(SUPPLIED DATA Opens)

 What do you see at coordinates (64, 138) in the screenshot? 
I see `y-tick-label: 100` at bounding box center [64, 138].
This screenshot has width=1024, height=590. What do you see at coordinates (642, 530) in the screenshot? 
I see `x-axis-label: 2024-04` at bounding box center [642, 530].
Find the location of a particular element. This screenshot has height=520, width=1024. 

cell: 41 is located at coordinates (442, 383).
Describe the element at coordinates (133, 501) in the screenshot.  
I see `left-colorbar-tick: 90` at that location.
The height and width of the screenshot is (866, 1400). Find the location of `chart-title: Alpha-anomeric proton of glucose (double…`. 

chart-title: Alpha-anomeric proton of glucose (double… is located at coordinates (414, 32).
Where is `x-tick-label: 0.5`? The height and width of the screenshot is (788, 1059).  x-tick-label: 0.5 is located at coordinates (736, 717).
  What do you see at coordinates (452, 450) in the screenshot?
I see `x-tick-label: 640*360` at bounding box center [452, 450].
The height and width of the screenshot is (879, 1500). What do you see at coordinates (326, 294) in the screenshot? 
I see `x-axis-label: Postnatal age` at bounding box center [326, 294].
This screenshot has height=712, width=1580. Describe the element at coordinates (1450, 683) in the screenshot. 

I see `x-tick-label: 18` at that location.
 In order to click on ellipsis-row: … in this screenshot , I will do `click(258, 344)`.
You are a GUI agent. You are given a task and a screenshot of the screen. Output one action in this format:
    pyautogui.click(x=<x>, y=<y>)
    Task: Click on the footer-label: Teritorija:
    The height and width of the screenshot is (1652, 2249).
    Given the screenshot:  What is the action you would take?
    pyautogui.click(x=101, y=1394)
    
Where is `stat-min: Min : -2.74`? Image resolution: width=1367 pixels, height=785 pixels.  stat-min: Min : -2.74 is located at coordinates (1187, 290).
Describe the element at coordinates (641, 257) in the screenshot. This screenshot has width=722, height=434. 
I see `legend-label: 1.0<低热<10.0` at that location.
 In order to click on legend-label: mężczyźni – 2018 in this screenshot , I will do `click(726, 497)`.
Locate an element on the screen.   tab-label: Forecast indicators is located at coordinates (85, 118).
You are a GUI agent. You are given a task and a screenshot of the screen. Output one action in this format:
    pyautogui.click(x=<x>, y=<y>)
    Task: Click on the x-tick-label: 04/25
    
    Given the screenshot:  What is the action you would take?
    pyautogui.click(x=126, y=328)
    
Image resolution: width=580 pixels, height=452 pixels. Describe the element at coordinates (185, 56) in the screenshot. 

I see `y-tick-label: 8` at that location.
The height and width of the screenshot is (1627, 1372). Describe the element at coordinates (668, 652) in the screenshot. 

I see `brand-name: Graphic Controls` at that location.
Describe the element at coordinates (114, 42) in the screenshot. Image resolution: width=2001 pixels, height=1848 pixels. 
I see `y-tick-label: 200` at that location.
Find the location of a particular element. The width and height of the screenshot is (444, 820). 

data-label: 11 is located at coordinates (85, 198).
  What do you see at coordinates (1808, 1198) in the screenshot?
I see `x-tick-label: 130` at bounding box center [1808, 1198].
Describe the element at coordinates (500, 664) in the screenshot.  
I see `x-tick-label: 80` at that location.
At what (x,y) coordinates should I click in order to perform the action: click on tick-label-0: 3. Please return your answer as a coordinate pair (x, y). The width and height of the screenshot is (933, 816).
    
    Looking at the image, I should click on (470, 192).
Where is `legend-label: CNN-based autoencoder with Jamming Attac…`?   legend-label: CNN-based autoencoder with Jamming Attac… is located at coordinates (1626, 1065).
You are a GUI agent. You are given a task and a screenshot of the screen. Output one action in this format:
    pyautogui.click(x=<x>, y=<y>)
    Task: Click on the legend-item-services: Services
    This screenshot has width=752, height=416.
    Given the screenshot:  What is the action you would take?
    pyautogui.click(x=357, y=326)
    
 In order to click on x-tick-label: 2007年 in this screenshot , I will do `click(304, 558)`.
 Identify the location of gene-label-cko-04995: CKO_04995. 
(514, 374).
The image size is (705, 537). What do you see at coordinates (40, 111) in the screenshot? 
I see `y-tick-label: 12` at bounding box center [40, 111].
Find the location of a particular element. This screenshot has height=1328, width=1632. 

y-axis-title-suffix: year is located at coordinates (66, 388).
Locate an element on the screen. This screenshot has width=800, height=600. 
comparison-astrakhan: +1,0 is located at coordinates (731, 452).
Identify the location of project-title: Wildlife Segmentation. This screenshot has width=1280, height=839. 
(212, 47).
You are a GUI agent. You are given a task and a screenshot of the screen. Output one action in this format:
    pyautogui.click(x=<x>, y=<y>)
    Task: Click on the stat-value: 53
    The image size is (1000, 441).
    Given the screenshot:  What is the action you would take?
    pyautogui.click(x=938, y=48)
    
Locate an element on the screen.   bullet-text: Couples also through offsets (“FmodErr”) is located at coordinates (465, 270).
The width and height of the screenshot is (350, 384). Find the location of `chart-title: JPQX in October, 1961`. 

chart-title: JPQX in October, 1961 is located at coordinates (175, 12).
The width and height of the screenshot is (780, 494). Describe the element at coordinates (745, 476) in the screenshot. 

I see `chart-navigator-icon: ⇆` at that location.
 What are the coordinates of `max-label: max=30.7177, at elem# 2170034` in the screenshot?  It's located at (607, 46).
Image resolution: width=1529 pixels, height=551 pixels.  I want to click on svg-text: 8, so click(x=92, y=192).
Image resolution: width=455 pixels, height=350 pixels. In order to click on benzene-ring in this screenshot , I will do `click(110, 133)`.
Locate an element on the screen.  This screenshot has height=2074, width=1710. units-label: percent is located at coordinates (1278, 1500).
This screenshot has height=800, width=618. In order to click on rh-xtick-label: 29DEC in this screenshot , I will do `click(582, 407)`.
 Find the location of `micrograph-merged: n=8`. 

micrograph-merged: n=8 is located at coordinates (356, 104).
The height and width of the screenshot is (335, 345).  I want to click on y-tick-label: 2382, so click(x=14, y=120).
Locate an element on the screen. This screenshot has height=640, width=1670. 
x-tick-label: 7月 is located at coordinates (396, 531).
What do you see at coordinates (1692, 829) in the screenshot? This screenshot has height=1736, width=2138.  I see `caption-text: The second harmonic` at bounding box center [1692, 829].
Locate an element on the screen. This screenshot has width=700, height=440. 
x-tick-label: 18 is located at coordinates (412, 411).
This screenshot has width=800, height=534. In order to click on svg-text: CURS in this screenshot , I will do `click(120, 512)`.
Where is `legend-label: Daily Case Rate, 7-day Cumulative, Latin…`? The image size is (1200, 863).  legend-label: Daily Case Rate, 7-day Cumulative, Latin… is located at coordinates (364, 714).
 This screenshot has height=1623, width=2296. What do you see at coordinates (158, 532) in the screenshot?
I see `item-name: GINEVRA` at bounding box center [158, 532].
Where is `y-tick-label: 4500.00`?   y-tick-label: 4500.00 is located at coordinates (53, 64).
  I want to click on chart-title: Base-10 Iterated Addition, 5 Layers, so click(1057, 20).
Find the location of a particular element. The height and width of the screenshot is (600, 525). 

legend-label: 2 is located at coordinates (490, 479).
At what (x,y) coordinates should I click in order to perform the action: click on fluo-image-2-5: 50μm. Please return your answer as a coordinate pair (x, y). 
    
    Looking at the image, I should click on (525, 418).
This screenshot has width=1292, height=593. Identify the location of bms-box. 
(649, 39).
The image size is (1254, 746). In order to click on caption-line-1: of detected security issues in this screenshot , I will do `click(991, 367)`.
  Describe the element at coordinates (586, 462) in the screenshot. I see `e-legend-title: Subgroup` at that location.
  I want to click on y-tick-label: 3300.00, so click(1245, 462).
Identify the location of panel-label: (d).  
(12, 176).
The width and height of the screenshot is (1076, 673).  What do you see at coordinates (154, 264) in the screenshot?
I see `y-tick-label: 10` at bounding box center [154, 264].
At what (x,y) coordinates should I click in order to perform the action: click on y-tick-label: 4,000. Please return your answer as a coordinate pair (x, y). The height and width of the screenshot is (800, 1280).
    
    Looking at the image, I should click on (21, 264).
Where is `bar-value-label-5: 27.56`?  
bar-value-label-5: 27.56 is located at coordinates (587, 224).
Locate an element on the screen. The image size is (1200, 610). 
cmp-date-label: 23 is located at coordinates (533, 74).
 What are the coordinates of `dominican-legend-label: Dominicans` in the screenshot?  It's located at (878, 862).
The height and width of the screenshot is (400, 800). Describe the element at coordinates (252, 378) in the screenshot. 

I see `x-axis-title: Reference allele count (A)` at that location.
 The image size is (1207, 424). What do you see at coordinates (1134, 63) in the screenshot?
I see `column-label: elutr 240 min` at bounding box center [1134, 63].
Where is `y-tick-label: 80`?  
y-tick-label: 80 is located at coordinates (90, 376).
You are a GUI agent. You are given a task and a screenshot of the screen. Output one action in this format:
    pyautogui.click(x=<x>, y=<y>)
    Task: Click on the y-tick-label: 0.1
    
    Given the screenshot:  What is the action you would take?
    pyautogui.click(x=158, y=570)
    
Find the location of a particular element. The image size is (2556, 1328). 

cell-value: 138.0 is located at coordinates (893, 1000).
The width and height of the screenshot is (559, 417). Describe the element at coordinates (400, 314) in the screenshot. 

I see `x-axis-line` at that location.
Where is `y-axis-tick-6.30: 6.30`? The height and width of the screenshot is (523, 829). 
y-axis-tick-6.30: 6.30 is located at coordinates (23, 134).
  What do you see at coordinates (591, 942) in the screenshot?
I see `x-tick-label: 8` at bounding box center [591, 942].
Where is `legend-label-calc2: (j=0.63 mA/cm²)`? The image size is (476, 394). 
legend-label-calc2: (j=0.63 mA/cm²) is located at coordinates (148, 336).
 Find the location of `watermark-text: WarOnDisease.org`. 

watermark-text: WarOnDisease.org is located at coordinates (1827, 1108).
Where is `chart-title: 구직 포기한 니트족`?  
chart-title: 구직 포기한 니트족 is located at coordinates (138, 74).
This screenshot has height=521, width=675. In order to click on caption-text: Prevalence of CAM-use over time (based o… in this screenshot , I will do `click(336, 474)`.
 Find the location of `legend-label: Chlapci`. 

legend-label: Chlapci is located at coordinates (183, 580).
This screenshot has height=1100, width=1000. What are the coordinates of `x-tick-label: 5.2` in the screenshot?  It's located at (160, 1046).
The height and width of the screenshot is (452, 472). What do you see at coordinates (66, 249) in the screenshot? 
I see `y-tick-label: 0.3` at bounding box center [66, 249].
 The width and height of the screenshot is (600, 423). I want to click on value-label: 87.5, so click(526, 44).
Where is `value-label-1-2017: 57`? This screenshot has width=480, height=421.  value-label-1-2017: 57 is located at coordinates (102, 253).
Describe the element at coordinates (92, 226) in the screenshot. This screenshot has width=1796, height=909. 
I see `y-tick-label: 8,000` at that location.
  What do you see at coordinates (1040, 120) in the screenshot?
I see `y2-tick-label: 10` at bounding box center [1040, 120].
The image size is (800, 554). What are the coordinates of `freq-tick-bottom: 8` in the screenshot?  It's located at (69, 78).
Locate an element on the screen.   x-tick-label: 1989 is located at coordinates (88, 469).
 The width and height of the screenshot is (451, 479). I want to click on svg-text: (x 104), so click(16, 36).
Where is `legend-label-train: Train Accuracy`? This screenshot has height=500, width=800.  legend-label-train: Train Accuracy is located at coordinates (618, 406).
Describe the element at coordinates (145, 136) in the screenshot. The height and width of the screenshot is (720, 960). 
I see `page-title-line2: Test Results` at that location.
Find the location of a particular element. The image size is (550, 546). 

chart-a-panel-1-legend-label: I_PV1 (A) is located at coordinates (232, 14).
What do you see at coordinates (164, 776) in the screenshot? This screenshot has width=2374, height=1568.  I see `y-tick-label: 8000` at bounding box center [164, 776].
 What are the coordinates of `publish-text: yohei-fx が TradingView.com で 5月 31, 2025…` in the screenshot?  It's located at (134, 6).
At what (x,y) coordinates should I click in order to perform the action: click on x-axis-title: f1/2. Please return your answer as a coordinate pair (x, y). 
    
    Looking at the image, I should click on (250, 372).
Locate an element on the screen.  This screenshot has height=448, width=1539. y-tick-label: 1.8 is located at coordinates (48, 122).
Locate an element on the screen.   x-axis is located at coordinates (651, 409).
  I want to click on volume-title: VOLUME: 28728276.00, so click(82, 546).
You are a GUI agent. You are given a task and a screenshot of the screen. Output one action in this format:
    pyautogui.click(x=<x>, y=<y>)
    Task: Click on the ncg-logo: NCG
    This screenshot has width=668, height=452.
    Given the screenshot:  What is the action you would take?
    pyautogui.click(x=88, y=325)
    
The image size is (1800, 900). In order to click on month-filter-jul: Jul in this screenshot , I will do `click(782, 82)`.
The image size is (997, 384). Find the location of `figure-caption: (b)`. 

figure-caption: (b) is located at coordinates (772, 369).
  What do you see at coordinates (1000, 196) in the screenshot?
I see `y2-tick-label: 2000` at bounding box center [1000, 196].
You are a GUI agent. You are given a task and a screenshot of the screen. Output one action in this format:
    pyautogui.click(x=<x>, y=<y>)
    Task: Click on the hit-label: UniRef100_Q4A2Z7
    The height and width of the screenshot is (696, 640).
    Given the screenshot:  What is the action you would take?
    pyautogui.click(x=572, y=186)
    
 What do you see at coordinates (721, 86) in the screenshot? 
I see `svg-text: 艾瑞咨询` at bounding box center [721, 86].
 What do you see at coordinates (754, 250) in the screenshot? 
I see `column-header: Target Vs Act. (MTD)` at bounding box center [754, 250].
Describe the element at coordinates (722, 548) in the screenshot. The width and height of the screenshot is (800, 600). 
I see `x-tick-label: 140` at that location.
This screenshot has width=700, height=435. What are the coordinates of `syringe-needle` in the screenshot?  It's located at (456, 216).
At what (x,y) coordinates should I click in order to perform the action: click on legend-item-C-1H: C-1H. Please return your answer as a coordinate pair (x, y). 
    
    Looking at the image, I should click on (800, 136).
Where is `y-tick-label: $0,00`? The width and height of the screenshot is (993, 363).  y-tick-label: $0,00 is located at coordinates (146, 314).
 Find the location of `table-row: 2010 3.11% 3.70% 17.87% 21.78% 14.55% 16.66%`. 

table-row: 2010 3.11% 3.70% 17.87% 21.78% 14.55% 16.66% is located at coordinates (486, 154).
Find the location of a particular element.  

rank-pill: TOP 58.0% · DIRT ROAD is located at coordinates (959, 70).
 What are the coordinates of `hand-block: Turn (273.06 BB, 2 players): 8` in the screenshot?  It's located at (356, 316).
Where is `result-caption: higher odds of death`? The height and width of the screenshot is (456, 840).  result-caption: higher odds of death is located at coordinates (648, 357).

(SUPPLIED DATA Closes)

● **EXERCISE AIM**
Reproduce the lines from the one containing "The image size is (800, 554)." through the one containing "The width and height of the screenshot is (451, 479).", both included, with "Locate an element" changed to "Find an element" and nothing else altered.

● **ANSWER SPACE**
The image size is (800, 554). What are the coordinates of `freq-tick-bottom: 8` in the screenshot?  It's located at (69, 78).
Find an element on the screen.   x-tick-label: 1989 is located at coordinates (88, 469).
 The width and height of the screenshot is (451, 479). I want to click on svg-text: (x 104), so click(16, 36).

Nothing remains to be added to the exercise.